◆ YOUR TASK ◆
In the entries below, find the string "computer" and return each line holding it.

Stored data
■ ■ ■ ■

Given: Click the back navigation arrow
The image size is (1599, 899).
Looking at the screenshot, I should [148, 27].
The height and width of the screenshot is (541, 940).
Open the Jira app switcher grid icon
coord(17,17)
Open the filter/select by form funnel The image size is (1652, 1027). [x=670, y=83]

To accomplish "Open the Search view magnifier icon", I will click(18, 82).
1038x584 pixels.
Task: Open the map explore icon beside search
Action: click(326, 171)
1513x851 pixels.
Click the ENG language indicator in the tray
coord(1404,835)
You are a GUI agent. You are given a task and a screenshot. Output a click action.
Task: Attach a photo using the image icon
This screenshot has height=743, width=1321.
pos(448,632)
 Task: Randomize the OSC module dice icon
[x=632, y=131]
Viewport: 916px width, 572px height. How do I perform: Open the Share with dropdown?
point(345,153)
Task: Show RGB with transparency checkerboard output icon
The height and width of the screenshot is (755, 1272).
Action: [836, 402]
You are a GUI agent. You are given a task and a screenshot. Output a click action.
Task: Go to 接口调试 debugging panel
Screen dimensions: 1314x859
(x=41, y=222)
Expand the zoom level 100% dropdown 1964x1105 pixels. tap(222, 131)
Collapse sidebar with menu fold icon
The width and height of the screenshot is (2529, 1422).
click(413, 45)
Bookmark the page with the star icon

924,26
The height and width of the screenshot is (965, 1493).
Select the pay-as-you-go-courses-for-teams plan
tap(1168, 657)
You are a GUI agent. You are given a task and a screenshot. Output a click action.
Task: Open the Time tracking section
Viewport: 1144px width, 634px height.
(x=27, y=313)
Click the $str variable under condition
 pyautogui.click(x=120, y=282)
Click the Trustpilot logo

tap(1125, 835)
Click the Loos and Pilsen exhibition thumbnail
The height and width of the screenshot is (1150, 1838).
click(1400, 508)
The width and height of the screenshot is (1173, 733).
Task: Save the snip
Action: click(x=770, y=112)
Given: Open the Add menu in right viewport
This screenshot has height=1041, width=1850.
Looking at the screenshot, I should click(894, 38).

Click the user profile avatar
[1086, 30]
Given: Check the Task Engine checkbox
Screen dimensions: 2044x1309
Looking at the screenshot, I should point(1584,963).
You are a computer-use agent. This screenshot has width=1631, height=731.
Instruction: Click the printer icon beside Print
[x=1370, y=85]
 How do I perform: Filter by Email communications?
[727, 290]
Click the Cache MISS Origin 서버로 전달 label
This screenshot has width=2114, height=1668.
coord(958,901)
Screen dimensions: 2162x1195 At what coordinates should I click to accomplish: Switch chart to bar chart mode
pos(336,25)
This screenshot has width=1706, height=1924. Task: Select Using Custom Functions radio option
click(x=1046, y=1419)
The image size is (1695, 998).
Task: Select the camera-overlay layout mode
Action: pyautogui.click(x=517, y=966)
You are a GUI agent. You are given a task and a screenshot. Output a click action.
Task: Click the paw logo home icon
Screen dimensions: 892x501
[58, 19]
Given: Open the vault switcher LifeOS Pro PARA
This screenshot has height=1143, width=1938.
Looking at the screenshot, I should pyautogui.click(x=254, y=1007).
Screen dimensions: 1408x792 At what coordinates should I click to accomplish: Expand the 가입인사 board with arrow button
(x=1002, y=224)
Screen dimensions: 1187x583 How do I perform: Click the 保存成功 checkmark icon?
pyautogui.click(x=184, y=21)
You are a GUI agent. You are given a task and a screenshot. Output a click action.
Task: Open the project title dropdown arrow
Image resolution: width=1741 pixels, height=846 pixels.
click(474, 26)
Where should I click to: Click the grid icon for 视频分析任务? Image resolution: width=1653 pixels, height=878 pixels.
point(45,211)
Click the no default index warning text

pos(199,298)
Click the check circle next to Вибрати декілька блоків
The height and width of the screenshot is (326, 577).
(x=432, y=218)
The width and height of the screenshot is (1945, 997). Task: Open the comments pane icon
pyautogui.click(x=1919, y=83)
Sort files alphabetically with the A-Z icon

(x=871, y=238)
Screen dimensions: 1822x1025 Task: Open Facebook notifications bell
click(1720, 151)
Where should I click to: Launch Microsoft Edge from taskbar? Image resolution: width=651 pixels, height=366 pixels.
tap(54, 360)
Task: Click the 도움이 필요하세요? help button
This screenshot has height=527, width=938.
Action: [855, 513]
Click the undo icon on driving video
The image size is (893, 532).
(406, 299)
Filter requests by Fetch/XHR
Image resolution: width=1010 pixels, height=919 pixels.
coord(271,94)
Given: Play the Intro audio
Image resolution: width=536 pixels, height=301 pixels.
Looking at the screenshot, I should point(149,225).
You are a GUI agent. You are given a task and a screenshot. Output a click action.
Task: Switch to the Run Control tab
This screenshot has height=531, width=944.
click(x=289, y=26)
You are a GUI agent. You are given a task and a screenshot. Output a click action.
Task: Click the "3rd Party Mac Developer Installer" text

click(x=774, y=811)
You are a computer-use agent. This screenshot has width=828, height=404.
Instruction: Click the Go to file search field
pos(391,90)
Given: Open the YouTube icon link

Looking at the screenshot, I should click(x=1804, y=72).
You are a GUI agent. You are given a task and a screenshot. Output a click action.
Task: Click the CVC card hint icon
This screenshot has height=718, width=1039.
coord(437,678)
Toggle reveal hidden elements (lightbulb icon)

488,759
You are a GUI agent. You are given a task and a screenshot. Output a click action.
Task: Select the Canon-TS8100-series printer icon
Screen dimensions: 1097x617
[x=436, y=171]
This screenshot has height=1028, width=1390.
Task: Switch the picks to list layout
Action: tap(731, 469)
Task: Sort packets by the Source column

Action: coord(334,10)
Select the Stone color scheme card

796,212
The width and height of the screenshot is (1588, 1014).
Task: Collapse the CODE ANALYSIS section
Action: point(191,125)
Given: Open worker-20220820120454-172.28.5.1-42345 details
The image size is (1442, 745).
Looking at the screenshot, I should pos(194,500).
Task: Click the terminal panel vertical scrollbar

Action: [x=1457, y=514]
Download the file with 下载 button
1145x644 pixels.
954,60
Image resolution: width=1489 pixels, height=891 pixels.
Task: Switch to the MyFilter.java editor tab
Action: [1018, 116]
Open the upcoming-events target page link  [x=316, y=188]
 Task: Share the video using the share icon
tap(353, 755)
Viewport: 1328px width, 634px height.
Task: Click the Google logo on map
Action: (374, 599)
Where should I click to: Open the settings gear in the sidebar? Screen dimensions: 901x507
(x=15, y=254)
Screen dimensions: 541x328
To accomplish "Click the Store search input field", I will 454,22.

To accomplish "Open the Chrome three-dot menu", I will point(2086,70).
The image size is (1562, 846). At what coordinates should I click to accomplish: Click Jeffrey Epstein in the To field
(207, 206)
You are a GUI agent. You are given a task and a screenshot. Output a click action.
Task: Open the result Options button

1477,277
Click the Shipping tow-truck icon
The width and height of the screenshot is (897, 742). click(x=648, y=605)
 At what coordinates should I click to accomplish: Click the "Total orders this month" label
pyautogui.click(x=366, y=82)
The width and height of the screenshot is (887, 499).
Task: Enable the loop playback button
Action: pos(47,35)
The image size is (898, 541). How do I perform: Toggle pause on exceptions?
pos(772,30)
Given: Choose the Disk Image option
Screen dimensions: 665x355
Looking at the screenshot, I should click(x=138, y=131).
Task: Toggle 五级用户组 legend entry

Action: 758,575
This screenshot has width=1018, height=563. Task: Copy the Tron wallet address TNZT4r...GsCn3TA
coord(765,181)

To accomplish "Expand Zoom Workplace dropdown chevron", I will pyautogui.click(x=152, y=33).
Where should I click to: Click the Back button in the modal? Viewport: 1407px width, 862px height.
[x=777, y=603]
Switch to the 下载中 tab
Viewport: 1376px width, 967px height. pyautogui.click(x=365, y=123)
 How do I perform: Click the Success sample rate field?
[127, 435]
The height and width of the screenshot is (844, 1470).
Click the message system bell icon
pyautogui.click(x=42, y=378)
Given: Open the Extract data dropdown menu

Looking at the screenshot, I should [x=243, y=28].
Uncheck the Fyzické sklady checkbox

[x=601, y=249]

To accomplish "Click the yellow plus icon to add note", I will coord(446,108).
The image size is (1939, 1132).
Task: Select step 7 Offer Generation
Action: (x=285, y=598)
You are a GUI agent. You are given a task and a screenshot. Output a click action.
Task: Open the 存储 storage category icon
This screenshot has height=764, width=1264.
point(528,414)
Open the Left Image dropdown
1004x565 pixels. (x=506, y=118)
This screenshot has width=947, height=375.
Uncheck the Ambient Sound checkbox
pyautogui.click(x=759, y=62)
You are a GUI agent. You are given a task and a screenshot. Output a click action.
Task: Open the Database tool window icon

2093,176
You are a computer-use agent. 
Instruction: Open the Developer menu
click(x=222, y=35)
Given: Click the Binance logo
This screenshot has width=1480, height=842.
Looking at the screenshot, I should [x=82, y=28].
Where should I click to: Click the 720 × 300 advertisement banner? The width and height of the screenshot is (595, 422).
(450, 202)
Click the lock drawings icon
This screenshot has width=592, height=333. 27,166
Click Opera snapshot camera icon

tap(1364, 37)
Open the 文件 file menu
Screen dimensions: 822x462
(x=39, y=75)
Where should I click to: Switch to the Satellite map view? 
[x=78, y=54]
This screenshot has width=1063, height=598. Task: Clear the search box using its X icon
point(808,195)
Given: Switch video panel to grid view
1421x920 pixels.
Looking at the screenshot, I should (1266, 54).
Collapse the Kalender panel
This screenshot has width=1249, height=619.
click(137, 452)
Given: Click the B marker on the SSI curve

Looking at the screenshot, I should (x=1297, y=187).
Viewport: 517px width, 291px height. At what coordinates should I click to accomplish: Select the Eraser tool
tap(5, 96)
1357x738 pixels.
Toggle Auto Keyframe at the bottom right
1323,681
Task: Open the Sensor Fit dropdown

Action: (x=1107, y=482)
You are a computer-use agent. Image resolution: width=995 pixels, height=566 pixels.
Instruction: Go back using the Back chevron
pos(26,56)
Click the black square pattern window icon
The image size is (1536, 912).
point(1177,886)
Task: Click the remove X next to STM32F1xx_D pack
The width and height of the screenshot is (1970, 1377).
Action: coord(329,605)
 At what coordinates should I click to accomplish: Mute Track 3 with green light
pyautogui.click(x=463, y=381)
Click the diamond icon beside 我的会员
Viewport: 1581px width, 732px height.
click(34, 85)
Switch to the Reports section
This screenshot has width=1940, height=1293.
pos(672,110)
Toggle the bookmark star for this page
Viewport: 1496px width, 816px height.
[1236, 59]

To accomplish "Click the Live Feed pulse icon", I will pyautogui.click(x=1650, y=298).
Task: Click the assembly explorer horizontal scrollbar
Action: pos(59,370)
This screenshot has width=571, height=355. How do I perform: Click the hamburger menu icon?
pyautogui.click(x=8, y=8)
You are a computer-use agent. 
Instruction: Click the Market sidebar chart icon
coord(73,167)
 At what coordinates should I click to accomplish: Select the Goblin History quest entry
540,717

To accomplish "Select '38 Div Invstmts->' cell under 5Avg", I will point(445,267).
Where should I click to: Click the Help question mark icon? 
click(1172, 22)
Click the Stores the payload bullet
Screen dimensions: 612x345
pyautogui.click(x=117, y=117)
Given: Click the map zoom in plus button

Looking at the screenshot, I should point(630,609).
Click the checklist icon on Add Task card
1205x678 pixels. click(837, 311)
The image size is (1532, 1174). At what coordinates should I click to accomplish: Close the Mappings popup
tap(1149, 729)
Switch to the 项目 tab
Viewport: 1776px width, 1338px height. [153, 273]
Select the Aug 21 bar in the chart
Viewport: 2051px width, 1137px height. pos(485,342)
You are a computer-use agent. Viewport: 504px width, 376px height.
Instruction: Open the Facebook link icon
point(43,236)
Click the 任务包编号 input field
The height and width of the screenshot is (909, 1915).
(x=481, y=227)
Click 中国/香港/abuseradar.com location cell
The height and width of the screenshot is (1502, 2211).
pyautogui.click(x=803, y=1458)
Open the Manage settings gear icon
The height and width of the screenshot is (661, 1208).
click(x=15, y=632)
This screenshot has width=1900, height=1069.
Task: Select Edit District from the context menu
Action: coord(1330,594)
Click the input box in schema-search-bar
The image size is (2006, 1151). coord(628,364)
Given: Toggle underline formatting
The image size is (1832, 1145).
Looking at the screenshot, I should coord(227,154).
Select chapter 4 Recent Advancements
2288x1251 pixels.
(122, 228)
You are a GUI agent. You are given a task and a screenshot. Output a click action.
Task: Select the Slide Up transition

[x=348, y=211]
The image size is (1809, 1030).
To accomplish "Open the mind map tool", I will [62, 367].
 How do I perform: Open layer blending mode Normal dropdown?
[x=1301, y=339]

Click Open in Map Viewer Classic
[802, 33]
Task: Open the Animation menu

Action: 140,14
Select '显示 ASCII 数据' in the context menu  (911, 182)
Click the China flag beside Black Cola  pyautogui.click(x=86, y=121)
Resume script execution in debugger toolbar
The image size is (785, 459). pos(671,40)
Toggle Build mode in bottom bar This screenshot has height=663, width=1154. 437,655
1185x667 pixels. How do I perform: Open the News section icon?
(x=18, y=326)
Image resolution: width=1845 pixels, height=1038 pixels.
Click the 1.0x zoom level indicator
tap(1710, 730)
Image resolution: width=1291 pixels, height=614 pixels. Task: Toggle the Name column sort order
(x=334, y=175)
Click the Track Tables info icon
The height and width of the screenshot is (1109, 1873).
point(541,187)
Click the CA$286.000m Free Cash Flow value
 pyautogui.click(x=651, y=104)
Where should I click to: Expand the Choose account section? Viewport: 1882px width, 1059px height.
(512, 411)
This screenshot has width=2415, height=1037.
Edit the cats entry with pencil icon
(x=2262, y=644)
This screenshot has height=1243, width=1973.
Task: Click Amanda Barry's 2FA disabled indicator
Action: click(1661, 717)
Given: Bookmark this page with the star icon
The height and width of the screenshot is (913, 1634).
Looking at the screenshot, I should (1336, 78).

■ ■ ■ ■

◆ SOLUTION FOR THIS EXERCISE ◆
You are a computer-use agent. This screenshot has width=1631, height=731.
You are a computer-use agent. This screenshot has width=828, height=404.
You are a computer-use agent. 
You are a computer-use agent. Image resolution: width=995 pixels, height=566 pixels.
You are a computer-use agent. 
You are a computer-use agent. Viewport: 504px width, 376px height.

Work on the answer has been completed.